Il primo è quello relativo al diritto alla detrazione dell’Iva (Imposta sul valore aggiunto, ossia relativa ai beni e ai servizi acquistati o importati), che ora potrà essere esercitato al più tardi con la dichiarazione relativa all’anno in cui il diritto alla detrazione è sorto (ossia l’anno in cui l’Iva è divenuta esigibile) e non più, come finora, con la dichiarazione relativa al secondo anno successivo.

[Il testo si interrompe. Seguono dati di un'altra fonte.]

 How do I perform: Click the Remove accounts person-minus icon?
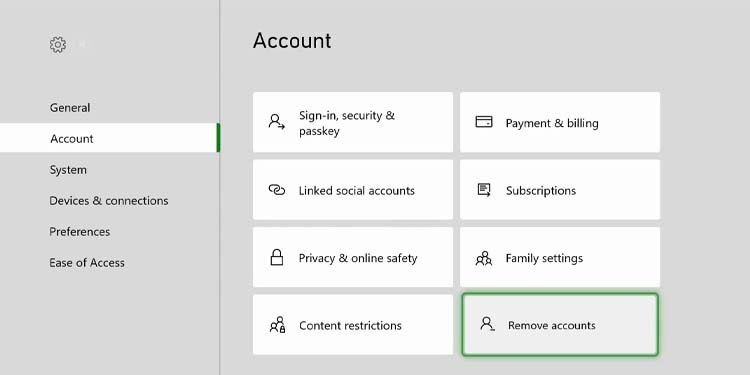[x=487, y=324]

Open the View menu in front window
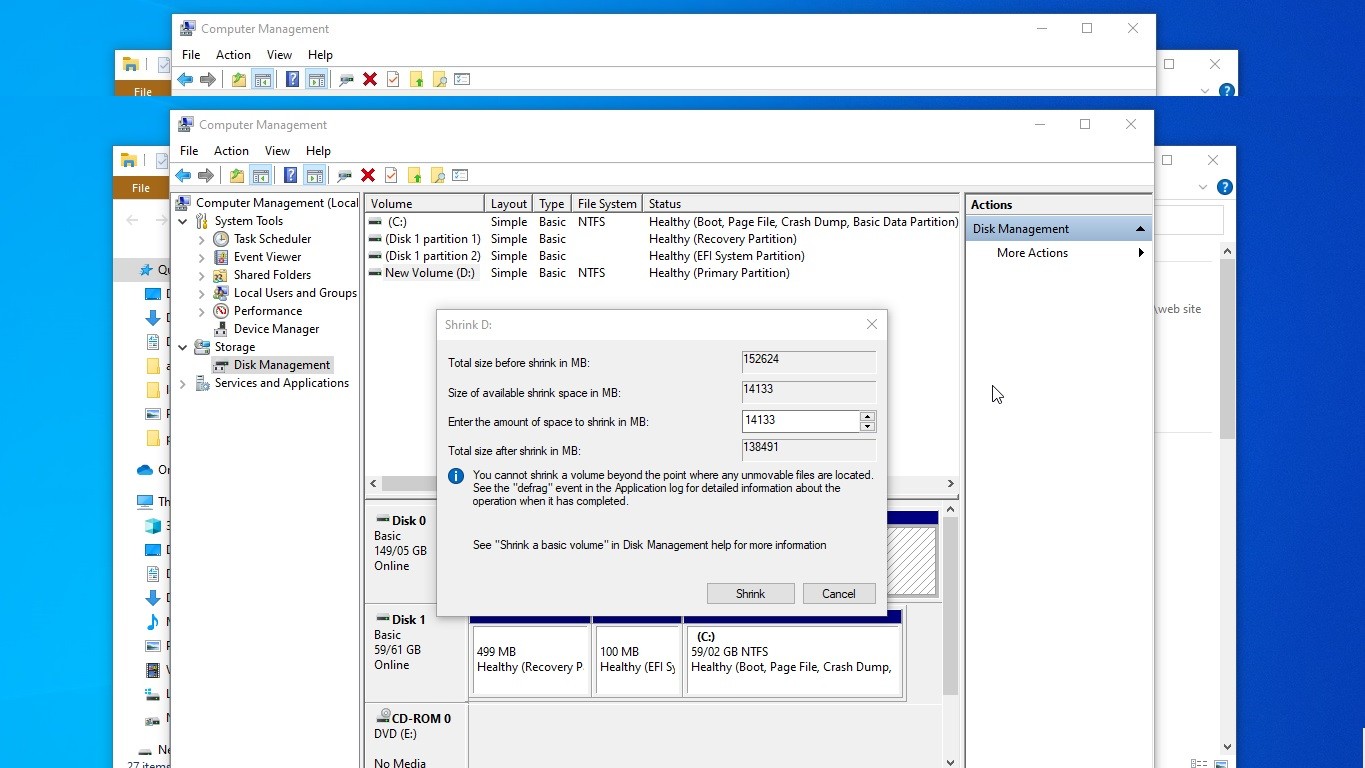(x=277, y=151)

Un dimezzamento dei termini entro cui i titolari di partita Iva potranno detrarre l’Iva a credito sulle fatture di acquisto che rischia di pesare su tali soggetti dal seguente periodo d’imposta nel caso di crediti Iva non detratti secondo le nuove scadenze, visto che l’Agenzia delle entrate, nella persona della direttrice Rossella Orlandi, ha precisato che la norma trova applicazione già per le fatture emesse e ricevute in questo 2017.

Non solo: la “manovrina” ha esteso il meccanismo di fatturazione e versamento dell’Iva da parte del cessionario o committente noto come “split payment tra gli altri anche ai professionisti, mentre il limite di compensazione libera dei crediti fiscali è stato ridotto dagli attuali 15.000 a  soli 5.000 euro.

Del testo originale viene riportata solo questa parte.